Jeremy Walker (51:00):
And then god forbid that people start Christian schools and start influencing other people. Now that would be unthinkable. So now not only are they teaching their own kids, now they’re influencing other people’s kids as well. There is a war against Christian schools, if you didn’t know it, for this reason. But now, Christians have no idea. These people are relentless in their battle. They are dedicated to their faith. And they have purpose, and they believe in their cause. I could only hope that Christians could do the same. So far they haven’t.
Jeremy Walker (51:31):
Over the last 20 years that I have been a Christian, 20 plus years now, about 22 years, I have seen Christians do nothing except give in, give in, give in. They give their children over to the government schools, and the churches support it. Any simple idea that education should be strictly Christian is balked at and people not only would laugh at you, they will condemn you and hate you for even speaking such things. Ehrlich loves you. Ehrlich thanks you, because his children, your children are now his, and the people like him.
Jeremy Walker (52:04):
Now every little thing Christians do, and it’s not the big stuff, it’s not the political stuff. We start with ourselves, where Christian reconstruction is concerned. We want to reconstruct the world, you start with yourself.
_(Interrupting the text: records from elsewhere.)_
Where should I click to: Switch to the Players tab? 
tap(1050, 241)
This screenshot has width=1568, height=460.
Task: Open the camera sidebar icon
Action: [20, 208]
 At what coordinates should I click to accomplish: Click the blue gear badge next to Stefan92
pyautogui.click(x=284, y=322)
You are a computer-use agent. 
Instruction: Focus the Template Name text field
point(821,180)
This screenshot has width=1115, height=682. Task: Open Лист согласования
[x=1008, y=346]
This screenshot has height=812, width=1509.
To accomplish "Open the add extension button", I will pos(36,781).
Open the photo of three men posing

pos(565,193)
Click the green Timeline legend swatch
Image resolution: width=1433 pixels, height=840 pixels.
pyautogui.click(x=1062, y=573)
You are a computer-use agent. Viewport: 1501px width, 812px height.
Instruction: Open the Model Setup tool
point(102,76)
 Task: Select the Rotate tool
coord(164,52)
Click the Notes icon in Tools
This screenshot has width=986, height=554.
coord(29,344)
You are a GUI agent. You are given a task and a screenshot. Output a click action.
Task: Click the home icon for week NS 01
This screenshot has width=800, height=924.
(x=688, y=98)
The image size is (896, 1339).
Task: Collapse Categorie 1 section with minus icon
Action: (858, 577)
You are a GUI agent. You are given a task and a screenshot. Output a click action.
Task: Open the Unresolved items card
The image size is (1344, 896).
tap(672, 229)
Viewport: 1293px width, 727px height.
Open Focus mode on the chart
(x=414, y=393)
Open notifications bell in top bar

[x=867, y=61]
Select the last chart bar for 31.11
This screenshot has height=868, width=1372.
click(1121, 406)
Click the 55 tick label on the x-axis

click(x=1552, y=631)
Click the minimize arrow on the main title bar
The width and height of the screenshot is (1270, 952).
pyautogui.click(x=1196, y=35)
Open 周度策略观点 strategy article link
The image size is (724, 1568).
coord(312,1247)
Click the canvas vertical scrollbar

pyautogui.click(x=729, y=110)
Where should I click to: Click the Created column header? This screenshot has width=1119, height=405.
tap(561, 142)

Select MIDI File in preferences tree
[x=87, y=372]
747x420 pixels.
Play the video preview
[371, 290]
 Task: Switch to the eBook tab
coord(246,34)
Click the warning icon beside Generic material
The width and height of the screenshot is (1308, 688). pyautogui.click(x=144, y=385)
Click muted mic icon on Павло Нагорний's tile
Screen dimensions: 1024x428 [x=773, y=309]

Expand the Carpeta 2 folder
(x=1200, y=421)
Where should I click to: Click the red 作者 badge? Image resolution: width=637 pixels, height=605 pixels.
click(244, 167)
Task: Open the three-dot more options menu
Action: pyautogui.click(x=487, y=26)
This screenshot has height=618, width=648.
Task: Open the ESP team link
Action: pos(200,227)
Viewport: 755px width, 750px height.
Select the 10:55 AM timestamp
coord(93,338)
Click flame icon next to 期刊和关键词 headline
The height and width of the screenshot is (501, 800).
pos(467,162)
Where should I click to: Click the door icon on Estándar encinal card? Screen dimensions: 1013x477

You start with your kids. You start husband/wife. You start with child. You then start with your business. You start with every little influence you have. You start by also influencing people with your vote, if you get an opportunity to do that, yes. You start a school if you can do that. But every little thing counts. The point is that God has a plan. The only question is what part are you going to play in that plan. Are you going to be on God’s side and be pushing, pushing, pushing his kingdom? Or are you going to be giving ground constantly to the enemy, and allowing them to attempt to build theirs? There is a war going on, and if you don’t pay attention to it, they’re still paying attention to you.
Jeremy Walker (52:50):
So, I want to thank everybody for joining me again today. This is, of course, Reform. Reproduce. Construct. This is Jeremy Walker. I hope I’ve given you something to think about. I know that reading this book has given me something to think about. I’ve learned that I believe in Wombs of Mass Destruction, according to them. But me, I believe it’s wombs of restoration. We should be committed, and I hope that this is going to attempt to make you think about how you can better be committed to yourself, how you can reconstruct your family, and how you can influence the world. Til then, thank you. God bless. Have a great day.